I just read the article in your October issue about single-amp solutions, "Why buy three when one will do the job?" So I need a new amp and was wondering what you had in mind for the 3 1/2s, 6 x 9s and the 6 1/2s. How could I run those speakers and the sub I have now?
If you could help me out that would be great.Vincent
A| I agree with the author that there are many benefits, but also one key disadvantage, to single-amp systems. The benefits include: less space required for amplifiers, lower cost to get started and overall simplicity, not to mention flexibility. A system can be as simple as a source unit, maybe an equalizer or processor, the single amp driving a couple sets of speakers and possibly a passive crossover network. Around one thousand bucks will get you a system that, providing it is installed correctly, will put every factory audio system at double the money to shame.

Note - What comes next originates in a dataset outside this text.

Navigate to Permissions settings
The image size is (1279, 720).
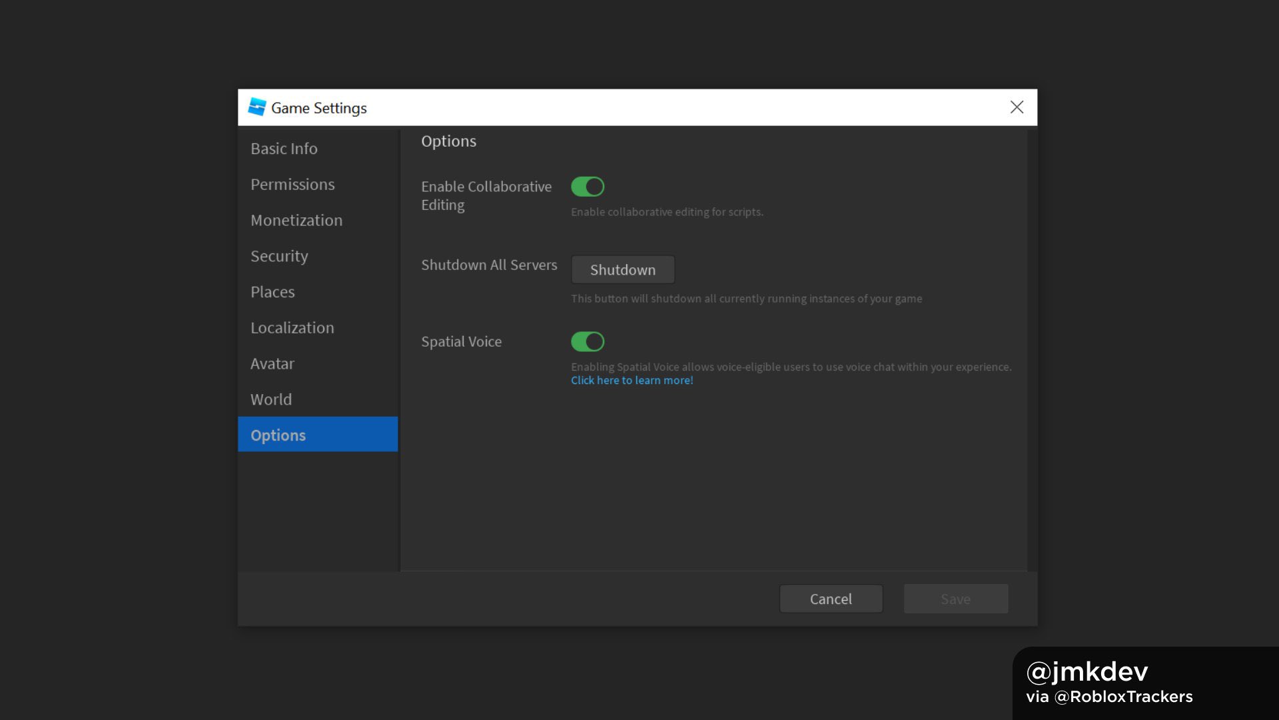(x=292, y=184)
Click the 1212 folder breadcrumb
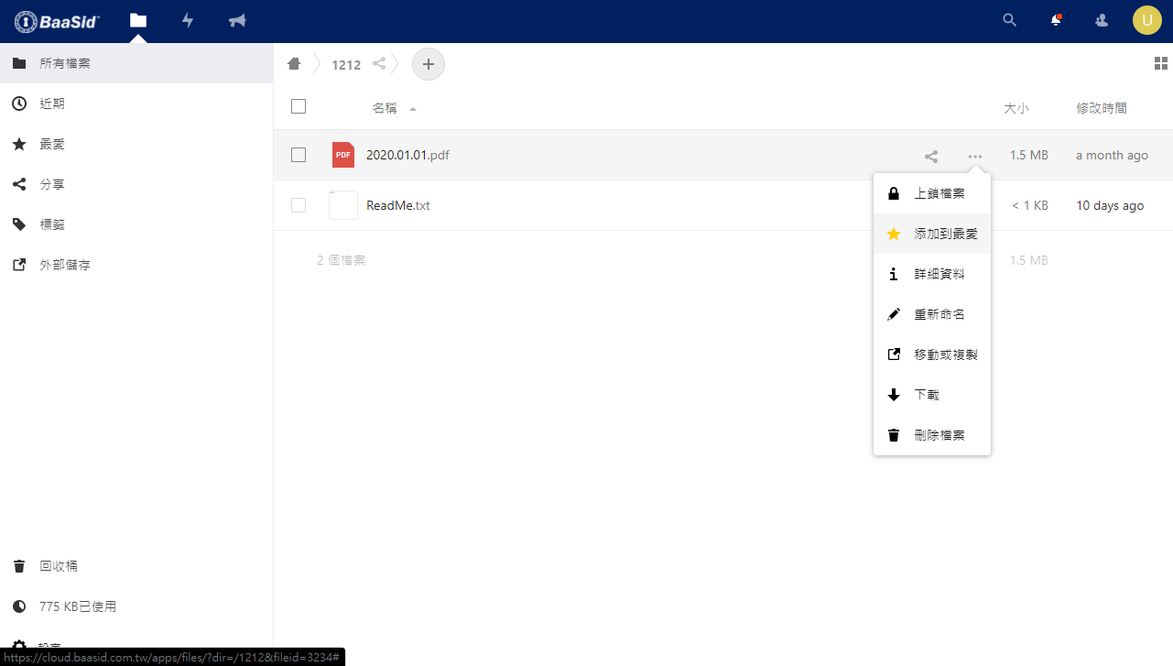This screenshot has width=1173, height=666. pos(346,65)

While the industry started out as a pair of speakers with a pair of amplifier channels, somewhere in the mid-1980s the single stereo amp connected to a few hundred speakers was born. I remember looking over Phoenix Gold application guides showing four tweeters, four mids, four woofers, two midbass drivers and 16 individual 8" subs and a single center-channel speaker all connected to ONE stereo amplifier that you could use to arc-weld! That's 31 speakers connected to a stereo amplifier. MTX, another popular brand of the era, also promoted the single-amp system with massive crossover networks that were assembled like sculptures of copper wire and polystyrene.

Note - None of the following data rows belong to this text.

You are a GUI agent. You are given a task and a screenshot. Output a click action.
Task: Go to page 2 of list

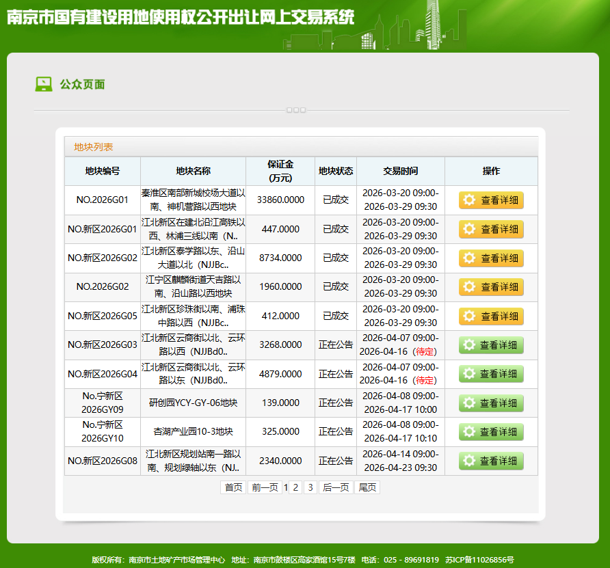pos(295,487)
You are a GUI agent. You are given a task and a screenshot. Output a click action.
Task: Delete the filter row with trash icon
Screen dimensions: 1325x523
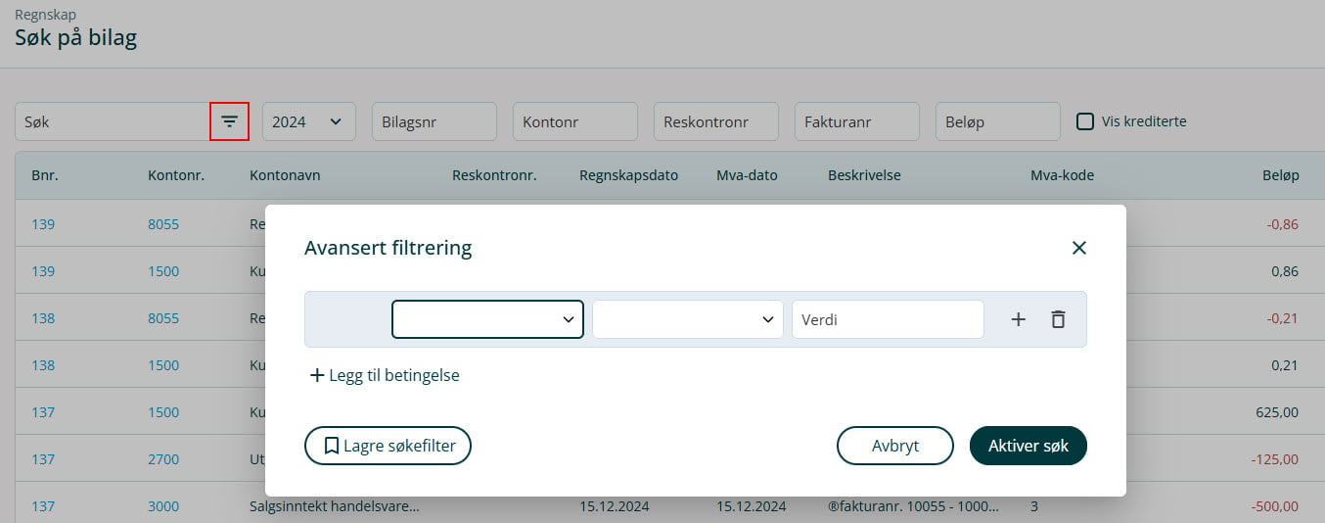tap(1058, 319)
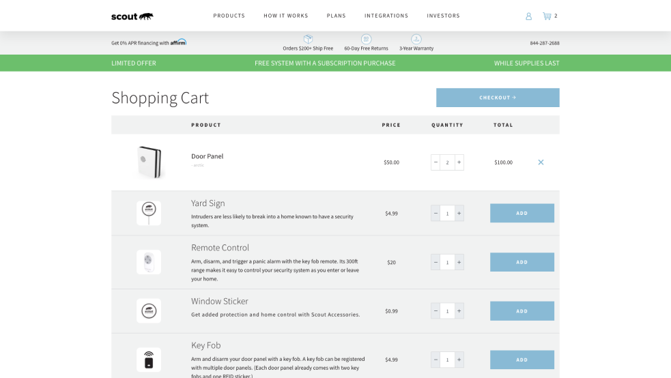Open the user account icon

(528, 16)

For enthusiasts wanting a single-amp system using a 2-channel amplifier, you will need to build a crossover (or have one fabricated if you can't find what you need) suited to your sub and full-range speakers. The crossover will have a large value inductor or coil that passes bass to the sub while filtering out higher frequencies and a mixture of inductors and capacitors for each of the 6 x 9s and 6 1/2" speakers to keep low bass from causing damage while letting the mids and highs pass.
The crossover is the key to dividing your power properly and building one is a lost art. I still teach crossover design, but it is becoming a smaller part of the class material. Yet, the chance of you buying a pre-built crossover that is close to exactly what you want is not a simple assignment. Recently, as a lab project, one of my instructors dug a 2-channel amplifier out of the archives and connected a complete system with 2-way components, a pair of 6 x 9s and a pair of 12" subs all through a patched-together selection of capacitors, coils and resistors. The students were impressed that it could be done and work so well!
With external hand-built crossovers, several issues come up, one being "attenuation." Since your tweeters are more sensitive than your woofers, each tweeter will need a pair of resistors wired in a configuration known as an "L pad," which will reduce the output of the tweeters to match your woofers. This is a major key to sonic linearity, but it does result in a small portion of your precious power being turned to heat. That bothers some purists. You are in a particularly tricky spot since you also have a pair of little 3 1/2" speakers, which can't take near the bass or power that the 6 1/2" speakers can handle. Also, they do not come with "bass blockers." So, unless you go for a 6-channel amp that can also handle a sub in mixed mono, you might have to ditch the 3 1/2 inchers, or break out the crossover and attenuator designs.
Another issue is "insertion loss," in which the subwoofer's coil will naturally waste energy due to its resistance. You need to use a large-gauge coil, or you can lose up to 3dB or half of your amplifier power to heat. That is why I always prefer to build and tweak my own crossover networks-it's a fun and rewarding element of the one-amp system.